:: GIVEN INFORMATION

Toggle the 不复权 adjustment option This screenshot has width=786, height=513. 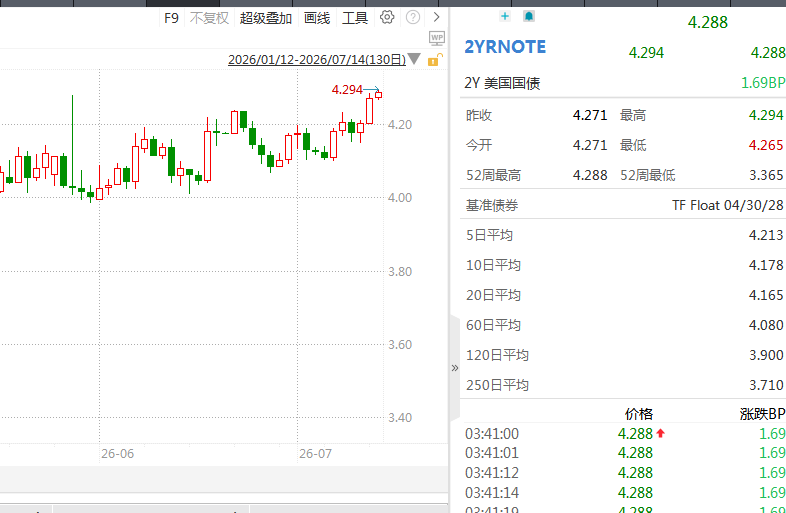tap(209, 18)
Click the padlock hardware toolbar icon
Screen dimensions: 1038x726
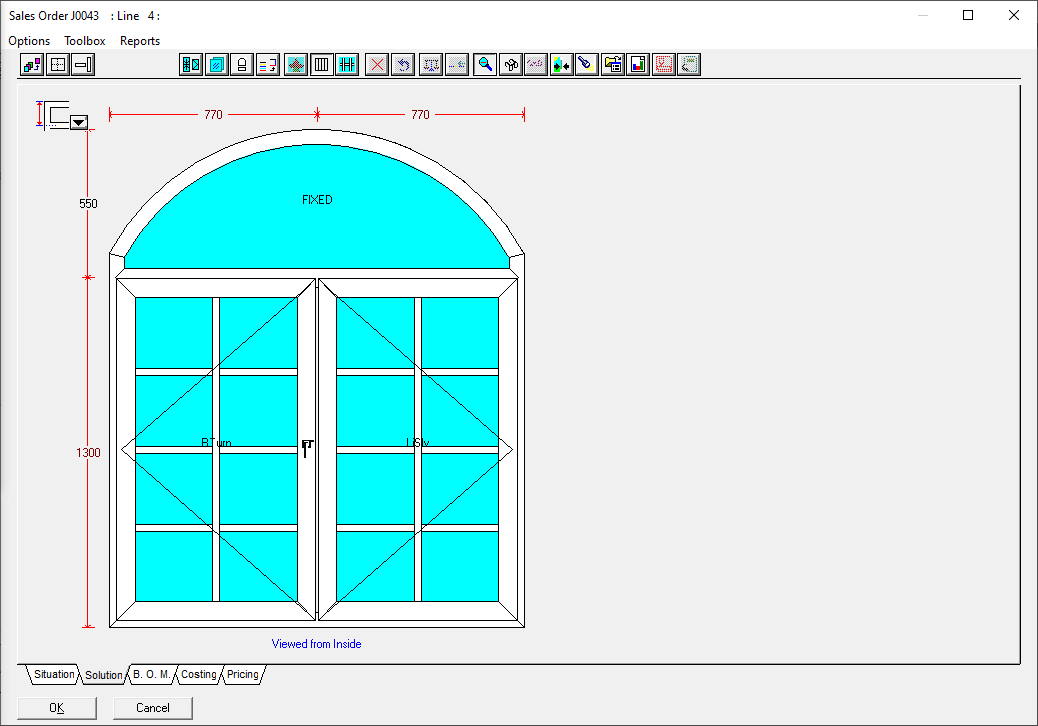click(x=242, y=65)
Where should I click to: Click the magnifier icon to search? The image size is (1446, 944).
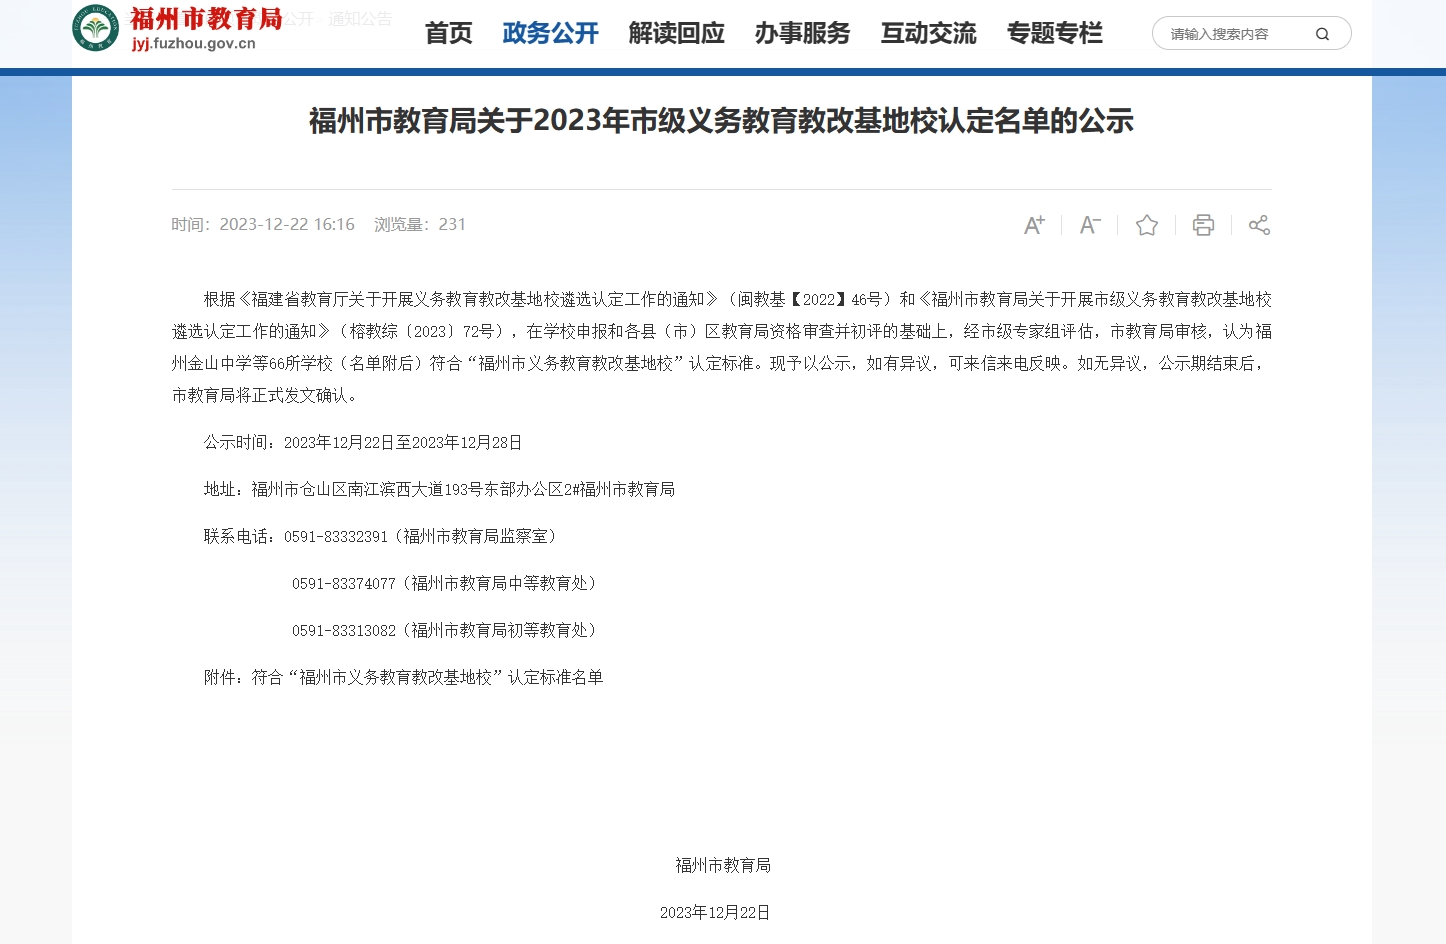(x=1322, y=33)
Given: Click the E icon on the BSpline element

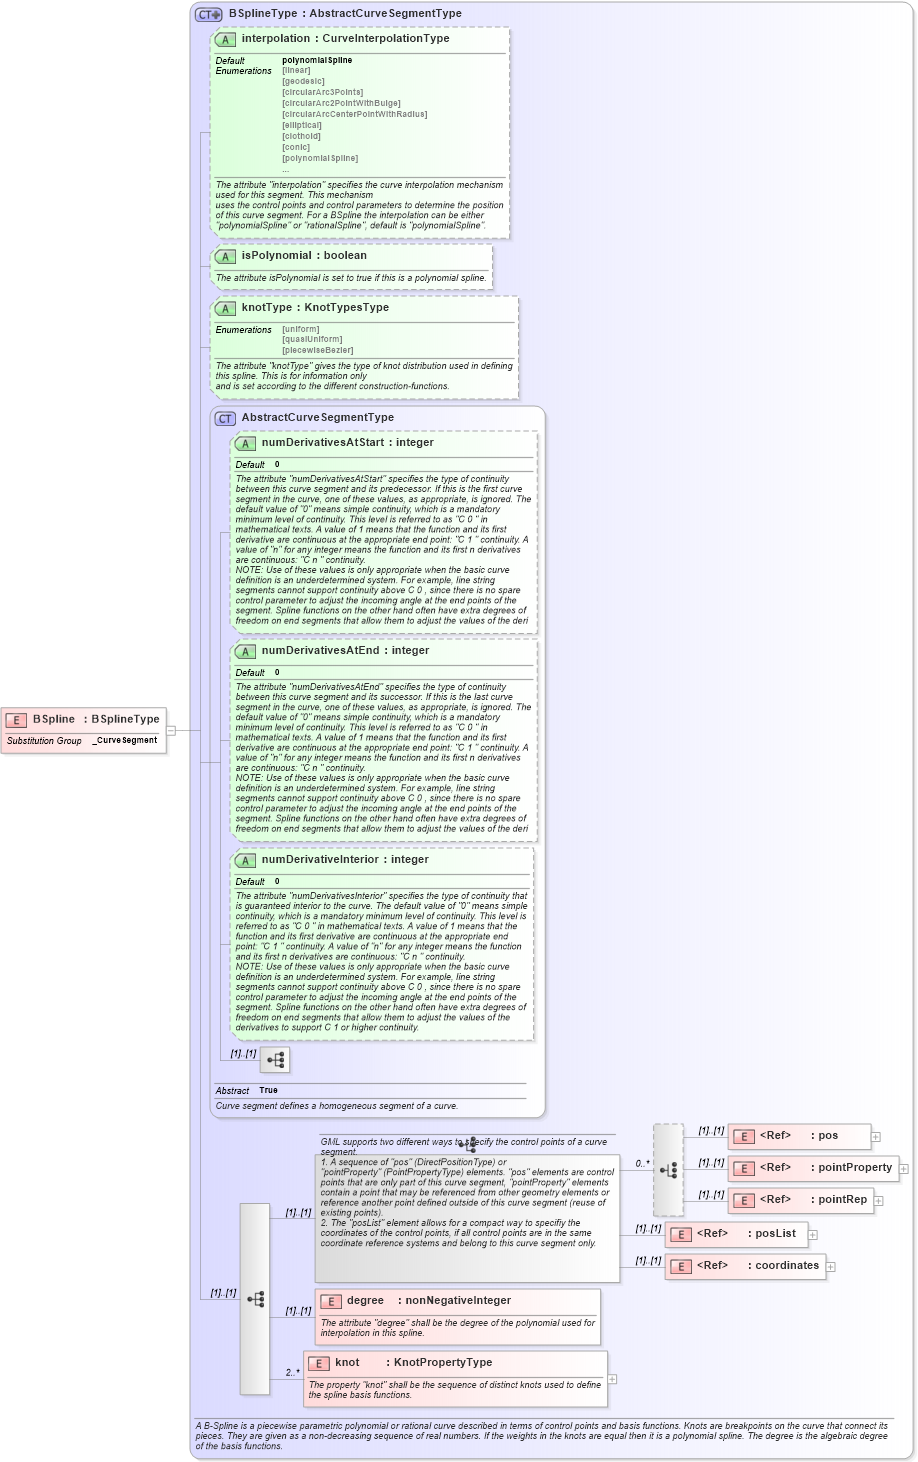Looking at the screenshot, I should point(16,719).
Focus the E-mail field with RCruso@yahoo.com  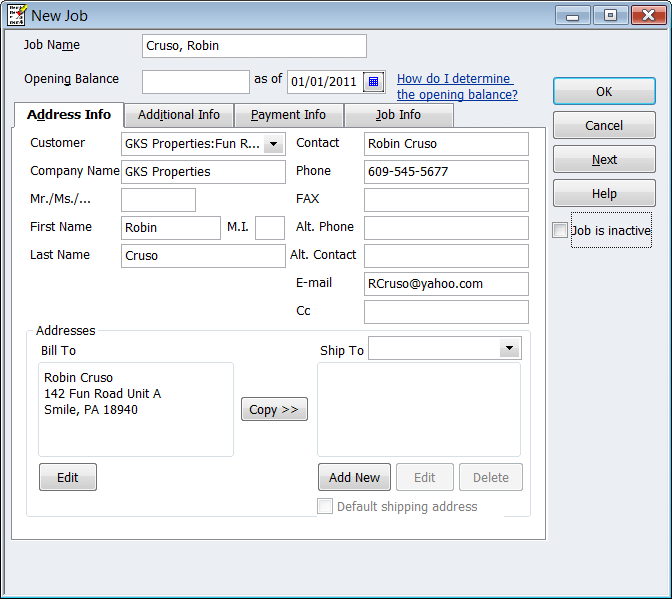tap(446, 284)
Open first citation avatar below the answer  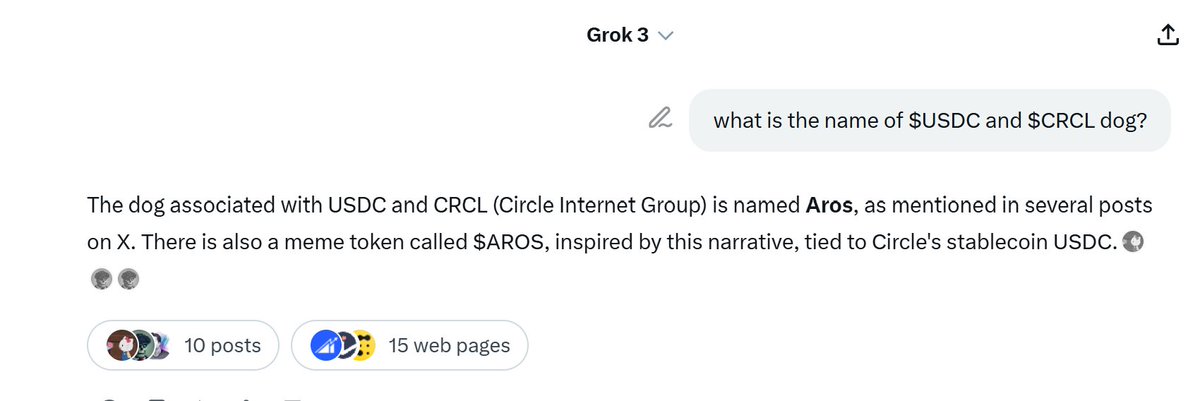(x=100, y=279)
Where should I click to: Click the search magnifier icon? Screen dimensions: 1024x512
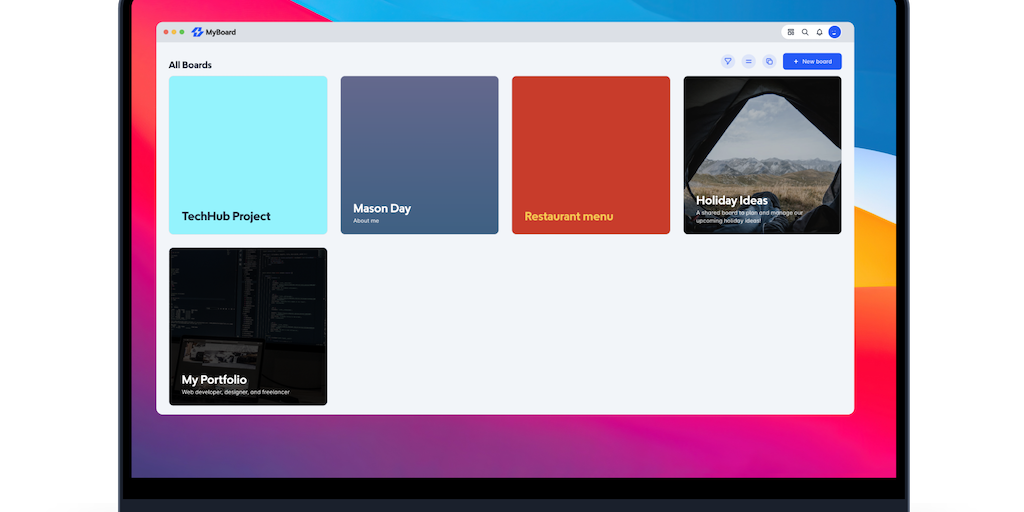[x=805, y=32]
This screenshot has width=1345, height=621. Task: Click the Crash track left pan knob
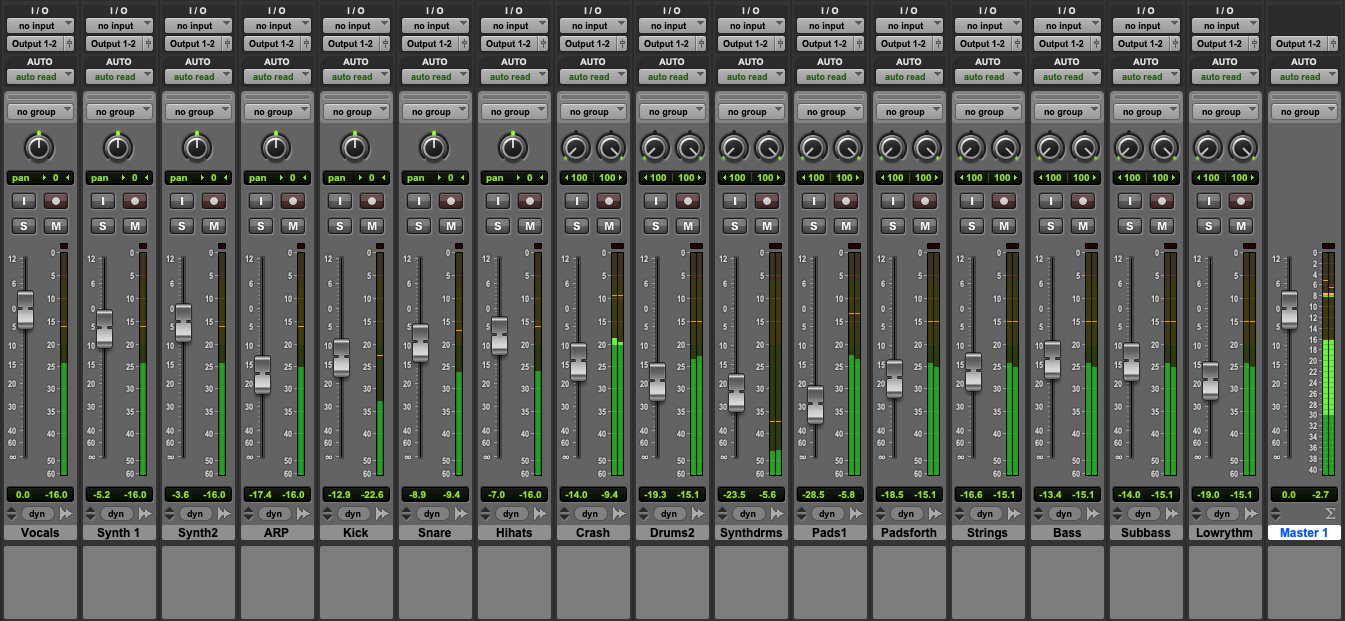coord(575,148)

::::

_PROBLEM TO WORK ON_:
Word for word, output the lines from the line bearing "Where should I click to: Click the search" through the end of the records above, and only those, without the pictures.

_OUTPUT OF THE TASK_:
Where should I click to: Click the search magnifier icon? Screen dimensions: 1024x512
[x=805, y=32]
This screenshot has width=1345, height=621. Task: Click the Crash track left pan knob
coord(575,148)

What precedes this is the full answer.